Representatives Anthony Gonzalez (R-Ohio), Cheri Bustos (D-Illinois), Tim Walberg (R-Michigan), Marc Veasey (D-Texas), David McKinley (R-West Virginia), Susan Wild (D-Pennsylvania) and Kelly Armstrong (R-North Dakota) are also initial sponsors of the legislation.
The bill is among a handful of measures introduced in the House and Senate this year to try to bolster carbon capture deployment. These include a measure introduced by representative David Schweikert (R-Arizona) last month that would assign the same credit levels as the CATCH Act but lowers the threshold for qualifying for the credit rather than eliminating it. A bill introduced by senator Tina Smith (D-Minnesota) in March that would increase the credit value for direct air capture projects.
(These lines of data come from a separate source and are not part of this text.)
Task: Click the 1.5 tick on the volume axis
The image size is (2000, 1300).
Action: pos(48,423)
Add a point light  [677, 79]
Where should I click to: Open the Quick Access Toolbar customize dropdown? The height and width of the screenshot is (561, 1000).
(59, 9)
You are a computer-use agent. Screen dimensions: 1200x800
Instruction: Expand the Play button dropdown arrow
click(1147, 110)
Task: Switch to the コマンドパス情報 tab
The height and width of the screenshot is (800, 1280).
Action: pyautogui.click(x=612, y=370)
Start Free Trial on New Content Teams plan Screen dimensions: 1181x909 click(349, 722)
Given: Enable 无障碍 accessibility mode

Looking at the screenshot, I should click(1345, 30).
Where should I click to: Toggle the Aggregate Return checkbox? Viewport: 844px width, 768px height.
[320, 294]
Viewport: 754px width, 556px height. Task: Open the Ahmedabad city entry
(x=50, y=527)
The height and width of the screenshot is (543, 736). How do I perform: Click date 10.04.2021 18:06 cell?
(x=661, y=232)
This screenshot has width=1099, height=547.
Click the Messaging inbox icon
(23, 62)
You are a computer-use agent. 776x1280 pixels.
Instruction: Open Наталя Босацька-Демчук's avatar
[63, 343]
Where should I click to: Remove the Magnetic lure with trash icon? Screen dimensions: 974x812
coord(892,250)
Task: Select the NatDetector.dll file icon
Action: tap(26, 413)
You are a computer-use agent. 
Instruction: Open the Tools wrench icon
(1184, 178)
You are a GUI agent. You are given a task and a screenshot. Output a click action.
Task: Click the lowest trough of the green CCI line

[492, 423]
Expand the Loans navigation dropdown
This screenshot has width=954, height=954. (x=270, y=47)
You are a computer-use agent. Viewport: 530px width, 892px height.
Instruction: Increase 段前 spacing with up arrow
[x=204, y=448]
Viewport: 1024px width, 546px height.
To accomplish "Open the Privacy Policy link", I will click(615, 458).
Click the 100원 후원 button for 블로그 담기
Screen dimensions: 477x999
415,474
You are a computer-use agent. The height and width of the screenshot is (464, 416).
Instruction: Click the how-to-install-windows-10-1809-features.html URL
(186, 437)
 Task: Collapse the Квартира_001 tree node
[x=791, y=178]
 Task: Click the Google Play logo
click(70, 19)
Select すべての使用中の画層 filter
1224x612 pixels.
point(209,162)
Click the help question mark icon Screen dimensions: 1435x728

Other bills that have been introduced are aimed at easing participation in the 45Q program and extending the deadline for projects to start construction, which proponents have said is necessary to support carbon capture projects. Project operators currently must start construction by 2026 to qualify for the credit.
President Joe Biden also included a provision in his $2 trillion infrastructure proposal to modify and expand the 45Q tax credit.
The bills "form the first-ever comprehensive carbon capture, removal, and storage commercialization policy package and could grow US carbon management capacity 13-fold by the mid-2030s, according to our analysis," said Lee Beck, international director of the Carbon Capture, Clean Air Task Force.
But none of the measures introduced in the House and Senate have been voted on in committee.